Items from a dataset
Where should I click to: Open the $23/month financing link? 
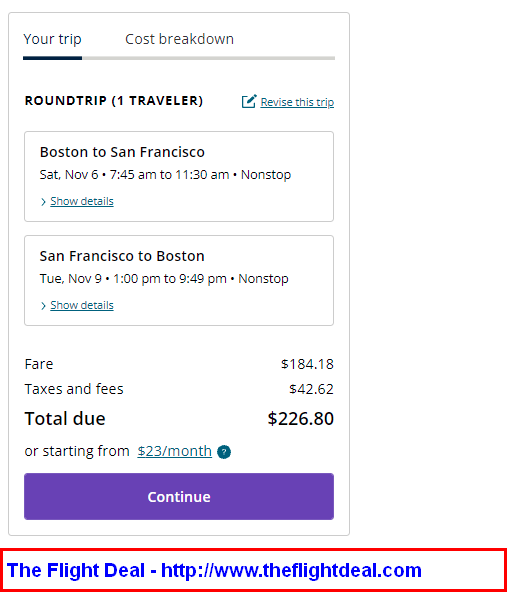174,451
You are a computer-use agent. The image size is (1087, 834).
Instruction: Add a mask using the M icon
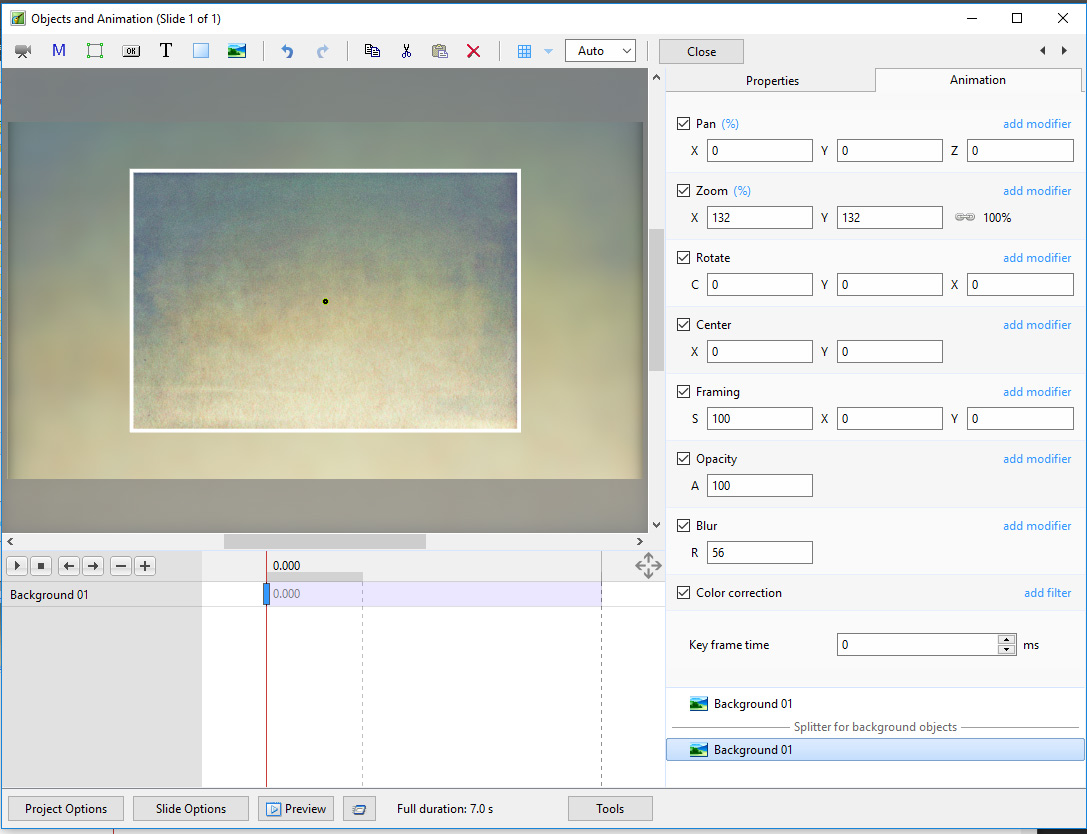pyautogui.click(x=59, y=51)
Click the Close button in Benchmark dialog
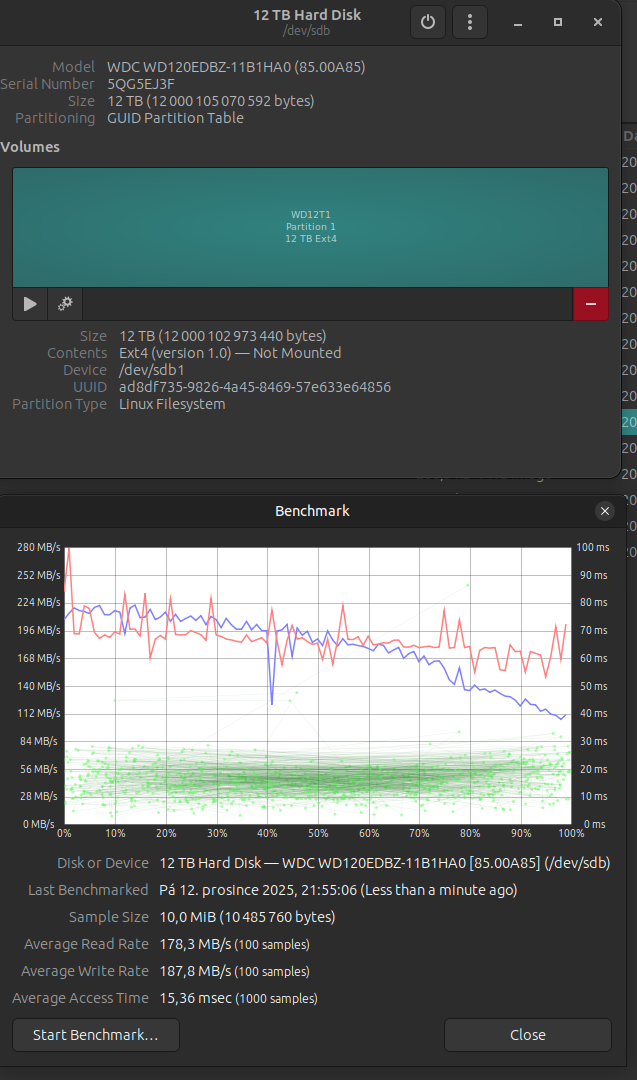 [x=527, y=1035]
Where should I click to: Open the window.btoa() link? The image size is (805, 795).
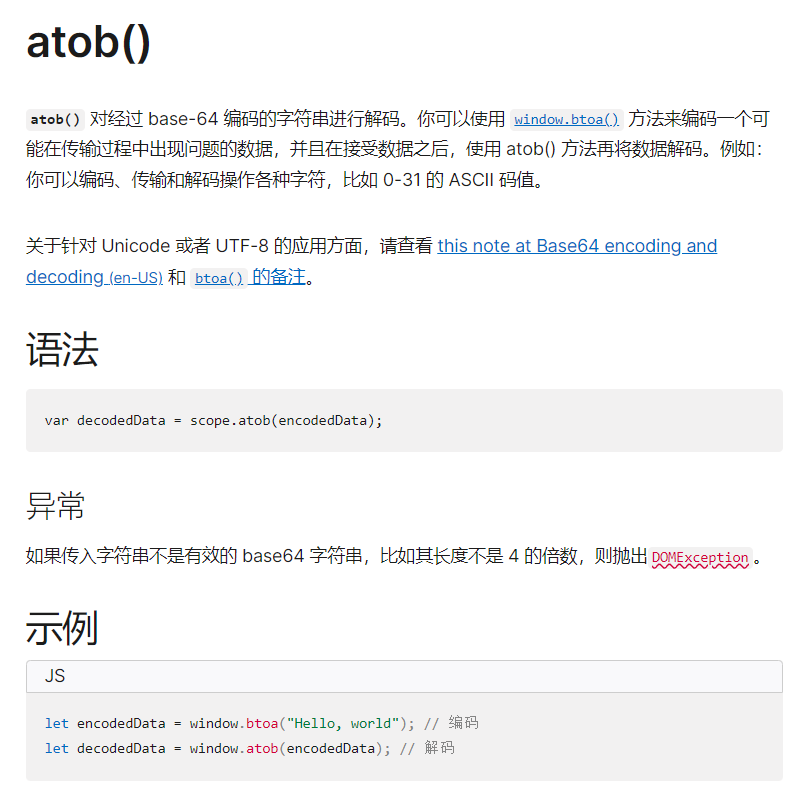click(x=567, y=120)
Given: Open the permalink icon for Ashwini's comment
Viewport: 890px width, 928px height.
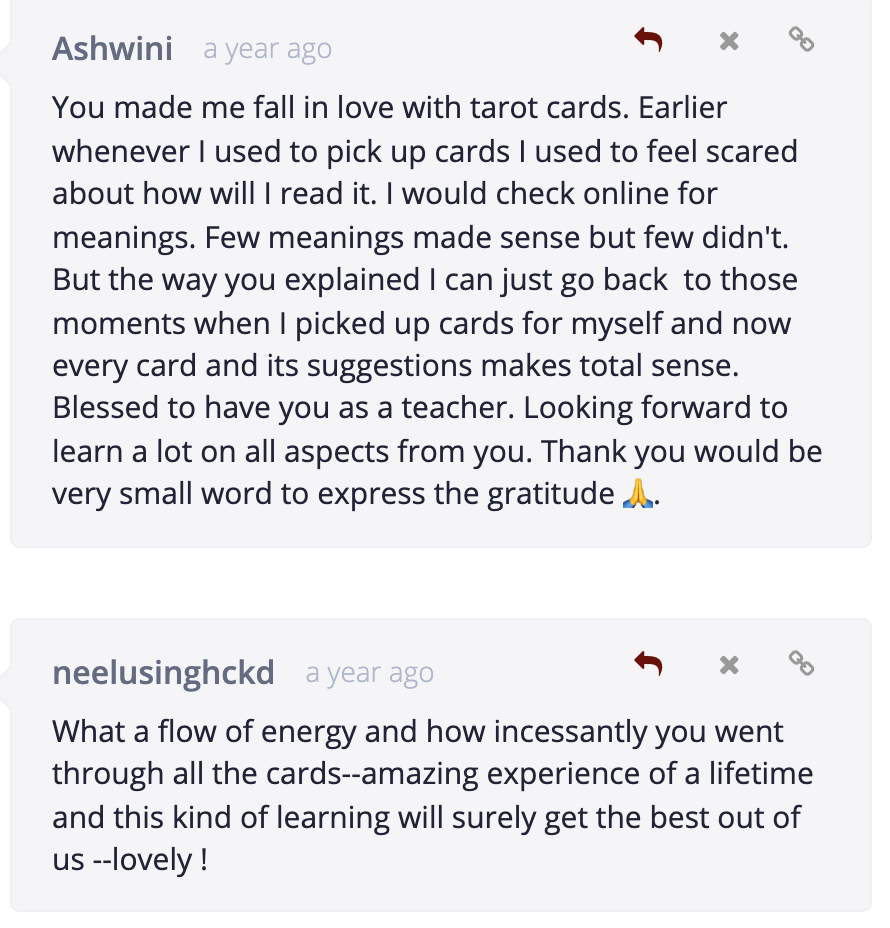Looking at the screenshot, I should [801, 41].
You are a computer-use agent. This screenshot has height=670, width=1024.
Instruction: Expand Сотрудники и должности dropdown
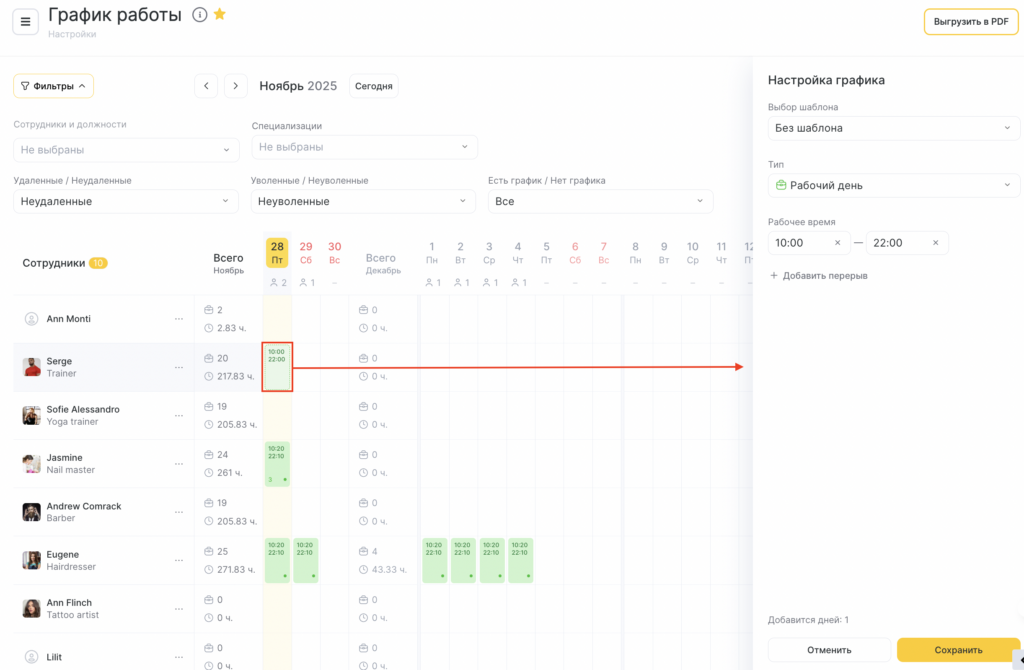[x=126, y=150]
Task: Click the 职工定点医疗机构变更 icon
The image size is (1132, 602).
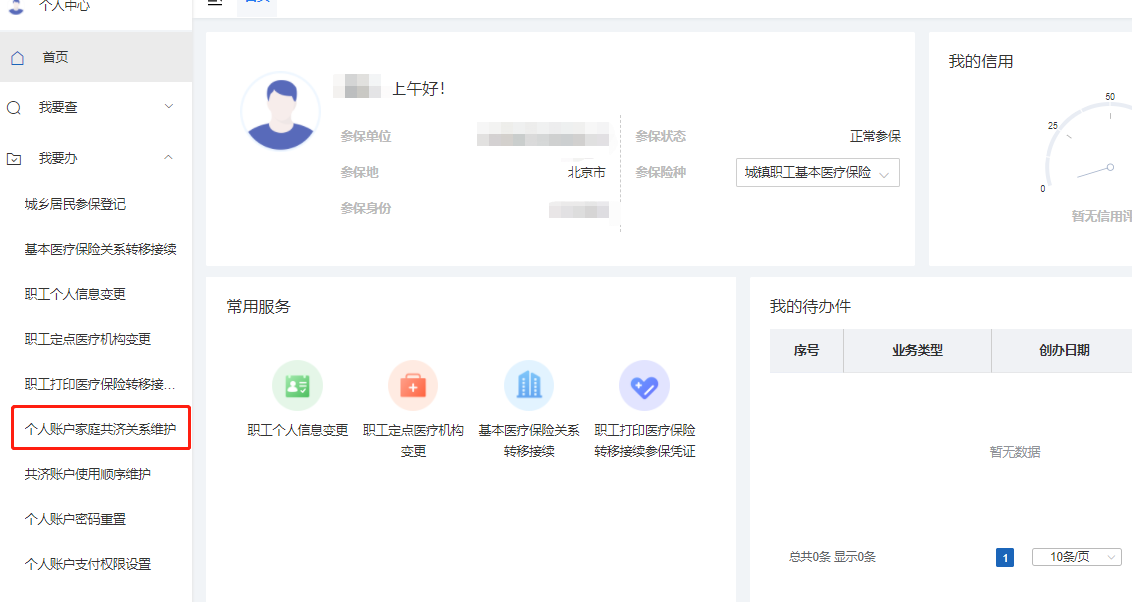Action: point(413,384)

Your goal
Every line in the data that holds "computer" should be copied out.

Task answer
You are a computer-use agent. The image size is (1087, 834).
You are a computer-use agent. This screenshot has height=670, width=1024.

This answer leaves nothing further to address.